India’s FY25 CAD Target at Risk Due to Rising Oil Prices
Higher Oil Prices Challenge India’s Economic Stability
India’s current account deficit (CAD) is under pressure in FY25. The main reason is the surge in global crude prices. A report by Union Bank of India (UBI) highlights that a $10 increase in oil prices could widen the annual CAD by $15 billion.
Important Points to Note
- UBI maintains its CAD forecast at 0.9% of GDP for FY25.
- Commodity price trends, especially in crude oil and metals, are major concerns.
- CAD is projected to widen to 1.2% of GDP in FY26.
Recent Oil Price Movements
Brent crude has fluctuated between $64 and $76 per barrel in the past month. It has surged by 14% in the last 15 days due to geopolitical tensions. This trend could greatly affect India’s trade deficit and overall external sector health.

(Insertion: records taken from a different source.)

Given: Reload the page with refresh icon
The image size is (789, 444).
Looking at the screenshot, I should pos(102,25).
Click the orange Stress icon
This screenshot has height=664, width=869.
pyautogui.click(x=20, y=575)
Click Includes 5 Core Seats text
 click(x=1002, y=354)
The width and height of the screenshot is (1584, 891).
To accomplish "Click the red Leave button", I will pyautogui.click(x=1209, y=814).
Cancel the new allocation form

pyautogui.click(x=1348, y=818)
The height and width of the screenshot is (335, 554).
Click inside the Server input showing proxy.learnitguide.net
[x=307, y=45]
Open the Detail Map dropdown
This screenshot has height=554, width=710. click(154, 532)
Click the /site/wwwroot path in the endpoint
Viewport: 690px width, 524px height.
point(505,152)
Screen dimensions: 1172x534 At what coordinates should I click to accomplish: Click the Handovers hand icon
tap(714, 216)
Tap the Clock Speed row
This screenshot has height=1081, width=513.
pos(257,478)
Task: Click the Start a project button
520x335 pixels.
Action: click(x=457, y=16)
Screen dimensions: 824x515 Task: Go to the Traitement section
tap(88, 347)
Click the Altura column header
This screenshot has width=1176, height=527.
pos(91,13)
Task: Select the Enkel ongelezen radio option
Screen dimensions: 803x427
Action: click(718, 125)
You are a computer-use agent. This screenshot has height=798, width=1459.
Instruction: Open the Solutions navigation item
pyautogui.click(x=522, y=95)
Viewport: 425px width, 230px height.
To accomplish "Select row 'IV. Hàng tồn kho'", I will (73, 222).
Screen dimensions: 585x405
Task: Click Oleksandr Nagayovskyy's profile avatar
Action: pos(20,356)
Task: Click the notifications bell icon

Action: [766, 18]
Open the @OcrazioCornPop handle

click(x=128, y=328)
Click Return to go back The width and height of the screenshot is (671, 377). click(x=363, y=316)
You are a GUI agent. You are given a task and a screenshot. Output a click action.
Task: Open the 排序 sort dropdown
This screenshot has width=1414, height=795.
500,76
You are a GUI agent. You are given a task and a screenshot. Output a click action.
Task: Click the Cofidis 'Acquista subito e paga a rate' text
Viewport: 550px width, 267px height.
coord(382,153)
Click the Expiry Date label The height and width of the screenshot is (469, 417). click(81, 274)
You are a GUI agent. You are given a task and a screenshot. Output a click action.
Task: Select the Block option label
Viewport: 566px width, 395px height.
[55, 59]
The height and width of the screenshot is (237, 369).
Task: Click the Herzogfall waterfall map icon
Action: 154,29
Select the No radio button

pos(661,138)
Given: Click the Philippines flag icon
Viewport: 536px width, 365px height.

Potential Risks and Solutions
Global commodity prices remain a significant risk. However, weak global demand and slow export growth might lessen the impact on the trade balance. Further escalation in Middle East tensions could strain India’s import bill due to the CAD’s high sensitivity to oil prices.
Positive Factors
India’s invisible surplus, driven by services exports, remains robust. The country recorded a services trade surplus of $188.75 billion in FY25. This helped offset a $122.45 billion oil trade deficit.
Looking Ahead
Geopolitical developments, including tariff actions and new trade agreements with the US or Europe, will shape India’s external sector outlook in the coming quarters.